◆ What is needed
So that nothing is lost, transcribe each line of the records exactly.

>>>

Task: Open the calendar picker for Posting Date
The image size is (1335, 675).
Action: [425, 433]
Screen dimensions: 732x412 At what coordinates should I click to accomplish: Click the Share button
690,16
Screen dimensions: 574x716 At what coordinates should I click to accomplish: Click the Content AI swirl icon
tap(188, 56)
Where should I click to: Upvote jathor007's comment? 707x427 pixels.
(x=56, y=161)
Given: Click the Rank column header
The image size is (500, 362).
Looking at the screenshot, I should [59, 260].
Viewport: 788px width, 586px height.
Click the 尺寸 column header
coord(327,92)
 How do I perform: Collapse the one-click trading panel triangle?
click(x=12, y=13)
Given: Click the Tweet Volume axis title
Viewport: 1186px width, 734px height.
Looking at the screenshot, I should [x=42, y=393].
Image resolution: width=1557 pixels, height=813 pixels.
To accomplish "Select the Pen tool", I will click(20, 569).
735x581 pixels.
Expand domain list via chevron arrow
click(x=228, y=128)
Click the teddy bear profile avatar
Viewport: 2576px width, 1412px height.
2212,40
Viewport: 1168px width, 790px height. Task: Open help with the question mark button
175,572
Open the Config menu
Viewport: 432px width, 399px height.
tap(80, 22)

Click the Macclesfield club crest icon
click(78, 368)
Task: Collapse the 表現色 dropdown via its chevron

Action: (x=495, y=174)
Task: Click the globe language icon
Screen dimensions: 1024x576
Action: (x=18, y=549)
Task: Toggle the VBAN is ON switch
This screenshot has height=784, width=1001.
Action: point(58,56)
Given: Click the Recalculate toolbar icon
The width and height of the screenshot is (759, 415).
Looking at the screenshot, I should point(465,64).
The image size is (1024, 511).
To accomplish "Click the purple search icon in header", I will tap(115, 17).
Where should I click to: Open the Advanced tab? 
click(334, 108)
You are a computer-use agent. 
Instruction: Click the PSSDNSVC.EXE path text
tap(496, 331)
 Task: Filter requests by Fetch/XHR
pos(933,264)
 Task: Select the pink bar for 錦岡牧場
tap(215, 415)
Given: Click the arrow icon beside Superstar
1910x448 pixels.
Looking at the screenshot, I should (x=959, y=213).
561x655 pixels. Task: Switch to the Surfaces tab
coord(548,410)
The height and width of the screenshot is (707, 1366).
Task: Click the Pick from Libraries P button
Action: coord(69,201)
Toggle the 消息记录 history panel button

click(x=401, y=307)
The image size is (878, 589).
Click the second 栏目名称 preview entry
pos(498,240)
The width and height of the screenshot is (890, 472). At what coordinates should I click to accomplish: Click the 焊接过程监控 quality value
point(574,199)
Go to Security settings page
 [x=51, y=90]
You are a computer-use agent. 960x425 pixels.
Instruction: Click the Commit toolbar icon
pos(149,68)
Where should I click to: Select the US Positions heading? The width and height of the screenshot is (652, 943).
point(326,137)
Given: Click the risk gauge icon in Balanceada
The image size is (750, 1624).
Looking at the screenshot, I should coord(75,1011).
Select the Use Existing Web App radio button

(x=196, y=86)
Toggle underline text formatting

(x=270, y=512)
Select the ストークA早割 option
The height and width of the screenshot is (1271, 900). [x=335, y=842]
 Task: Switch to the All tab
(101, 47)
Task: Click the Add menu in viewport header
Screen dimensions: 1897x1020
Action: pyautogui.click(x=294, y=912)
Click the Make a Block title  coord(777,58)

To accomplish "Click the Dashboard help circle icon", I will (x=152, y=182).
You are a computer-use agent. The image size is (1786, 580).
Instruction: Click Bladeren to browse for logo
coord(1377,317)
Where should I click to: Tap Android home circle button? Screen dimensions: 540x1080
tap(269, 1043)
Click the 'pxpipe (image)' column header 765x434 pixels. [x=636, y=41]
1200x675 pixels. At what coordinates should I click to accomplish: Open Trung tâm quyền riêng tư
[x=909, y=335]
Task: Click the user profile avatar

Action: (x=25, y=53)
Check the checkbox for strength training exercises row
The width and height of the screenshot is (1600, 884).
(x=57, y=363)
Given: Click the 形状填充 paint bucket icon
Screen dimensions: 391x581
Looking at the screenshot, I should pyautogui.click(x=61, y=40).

<<<

◆ Result of this task
Task: Open the calendar picker for Posting Date
The image size is (1335, 675).
Action: [425, 433]
Screen dimensions: 732x412 At what coordinates should I click to accomplish: Click the Share button
690,16
Screen dimensions: 574x716 At what coordinates should I click to accomplish: Click the Content AI swirl icon
tap(188, 56)
Where should I click to: Upvote jathor007's comment? 707x427 pixels.
(x=56, y=161)
Given: Click the Rank column header
The image size is (500, 362).
Looking at the screenshot, I should [59, 260].
Viewport: 788px width, 586px height.
Click the 尺寸 column header
coord(327,92)
 How do I perform: Collapse the one-click trading panel triangle?
click(x=12, y=13)
Given: Click the Tweet Volume axis title
Viewport: 1186px width, 734px height.
Looking at the screenshot, I should [x=42, y=393].
Image resolution: width=1557 pixels, height=813 pixels.
To accomplish "Select the Pen tool", I will click(20, 569).
735x581 pixels.
Expand domain list via chevron arrow
click(x=228, y=128)
Click the teddy bear profile avatar
Viewport: 2576px width, 1412px height.
2212,40
Viewport: 1168px width, 790px height. Task: Open help with the question mark button
175,572
Open the Config menu
Viewport: 432px width, 399px height.
tap(80, 22)

Click the Macclesfield club crest icon
click(78, 368)
Task: Collapse the 表現色 dropdown via its chevron

Action: (x=495, y=174)
Task: Click the globe language icon
Screen dimensions: 1024x576
Action: (x=18, y=549)
Task: Toggle the VBAN is ON switch
This screenshot has height=784, width=1001.
Action: point(58,56)
Given: Click the Recalculate toolbar icon
The width and height of the screenshot is (759, 415).
Looking at the screenshot, I should point(465,64).
The image size is (1024, 511).
To accomplish "Click the purple search icon in header", I will tap(115, 17).
Where should I click to: Open the Advanced tab? 
click(334, 108)
You are a computer-use agent. 
Instruction: Click the PSSDNSVC.EXE path text
tap(496, 331)
 Task: Filter requests by Fetch/XHR
pos(933,264)
 Task: Select the pink bar for 錦岡牧場
tap(215, 415)
Given: Click the arrow icon beside Superstar
1910x448 pixels.
Looking at the screenshot, I should (x=959, y=213).
561x655 pixels. Task: Switch to the Surfaces tab
coord(548,410)
The height and width of the screenshot is (707, 1366).
Task: Click the Pick from Libraries P button
Action: coord(69,201)
Toggle the 消息记录 history panel button

click(x=401, y=307)
The image size is (878, 589).
Click the second 栏目名称 preview entry
pos(498,240)
The width and height of the screenshot is (890, 472). At what coordinates should I click to accomplish: Click the 焊接过程监控 quality value
point(574,199)
Go to Security settings page
 [x=51, y=90]
You are a computer-use agent. 960x425 pixels.
Instruction: Click the Commit toolbar icon
pos(149,68)
Where should I click to: Select the US Positions heading? The width and height of the screenshot is (652, 943).
point(326,137)
Given: Click the risk gauge icon in Balanceada
The image size is (750, 1624).
Looking at the screenshot, I should coord(75,1011).
Select the Use Existing Web App radio button

(x=196, y=86)
Toggle underline text formatting

(x=270, y=512)
Select the ストークA早割 option
The height and width of the screenshot is (1271, 900). [x=335, y=842]
 Task: Switch to the All tab
(101, 47)
Task: Click the Add menu in viewport header
Screen dimensions: 1897x1020
Action: pyautogui.click(x=294, y=912)
Click the Make a Block title  coord(777,58)

To accomplish "Click the Dashboard help circle icon", I will (x=152, y=182).
You are a computer-use agent. The image size is (1786, 580).
Instruction: Click Bladeren to browse for logo
coord(1377,317)
Where should I click to: Tap Android home circle button? Screen dimensions: 540x1080
tap(269, 1043)
Click the 'pxpipe (image)' column header 765x434 pixels. [x=636, y=41]
1200x675 pixels. At what coordinates should I click to accomplish: Open Trung tâm quyền riêng tư
[x=909, y=335]
Task: Click the user profile avatar

Action: (x=25, y=53)
Check the checkbox for strength training exercises row
The width and height of the screenshot is (1600, 884).
(x=57, y=363)
Given: Click the 形状填充 paint bucket icon
Screen dimensions: 391x581
Looking at the screenshot, I should pyautogui.click(x=61, y=40).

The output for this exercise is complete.